Even if the plaintiff's argument is accepted that the books were taken away and that the tax returns were filed it cannot in my view escape the responsibility of ensuring that these were placed before the court given that they form the heart of the dispute. It is not for the defendant to go and extract tax returns for the plaintiff. That was clearly the plaintiff's own responsibility. It is also not the plaintiff's averment that the soft copies of the accounts are what was taken. They simply state that the accounts were taken by the Smith brothers.

As argued by Mr Nyamakura, where evidence is available that would assist the court to properly quantify damages and it is not produced, then the matter must fail and the defendant must be absolved from the instance. The case of Monumental Art Co. v Kinston Pharmacy (Pty) Ltd 1976 (2) SA 111 was cited in support of this contention.

Also a party who shies away from producing evidence cannot escape the inference that he knows that such evidence will not be favourable to him. The cases of Ntsomi v Minister of Law & Order 1990 (1) SA 512 (C); Tshishonga v Minister of Justice & Constitutional Development and Anor 2007 (4) SA 135 were cited by the defendant.

If accurate statistical evidence that is representative of the company's steady growth and success of over the years as exemplified by tax returns was available, then it should have been obtained. How else would the court know from the outset that it is not dealing with isolated phenomenon in so far as the plaintiff's claims of a steady growth of the business over a number of years is concerned?
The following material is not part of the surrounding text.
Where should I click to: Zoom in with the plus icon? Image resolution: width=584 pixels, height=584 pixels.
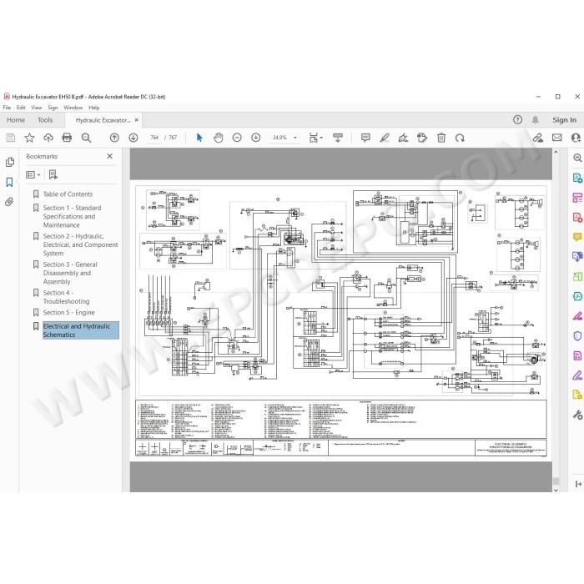[x=256, y=138]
The plaintiff Director's own testimonial evidence of growth and projected profits is not the kind of evidence that the court has in mind as constituting “sufficient evidence upon which the court might find for the plaintiff”.

In cases of this nature where loss of business is alleged, tax returns and audited accounts constitute the type of evidence that would on the face of constitute a sufficient basis for a claim upon which the court might find for the plaintiff.

Therefore on the issue of damages for loss of business the strength of the plaintiff's evidence is essentially 'dead in the water' as a result of the failure to place the kind of credible evidence that one would expect of a company as pointed out by the defendant in its application for absolution from the instance.

At the close of the plaintiff's case the preponderance of evidence did not point to the defendant as having been the actual cause of its loss or even being in any way the major cause of the plaintiff's loss. I am satisfied that there was insufficient evidence on which a reasonable court could or might find for the plaintiff.

The defendant seeks that costs be awarded on a higher scale especially on the grounds that the plaintiff had ample time to put all its evidence together in preparing for trial and as such it has been put through an unnecessary expense.

Costs, in general recompense a successful party for expenses to which he has been put in defending a claim. They are generally awarded on an ordinary scale. Courts are reluctant to award costs on a higher scale because they are highly punitive. It would seem to me that the overall weakness of the plaintiff's case has emerged from the totality of having his day in court to present his case as he is entitled to. It would therefore be in my view tantamount to exercising hindsight to land him with costs on a higher scale.

The application for absolution from the instance succeeds with costs on an ordinary scale.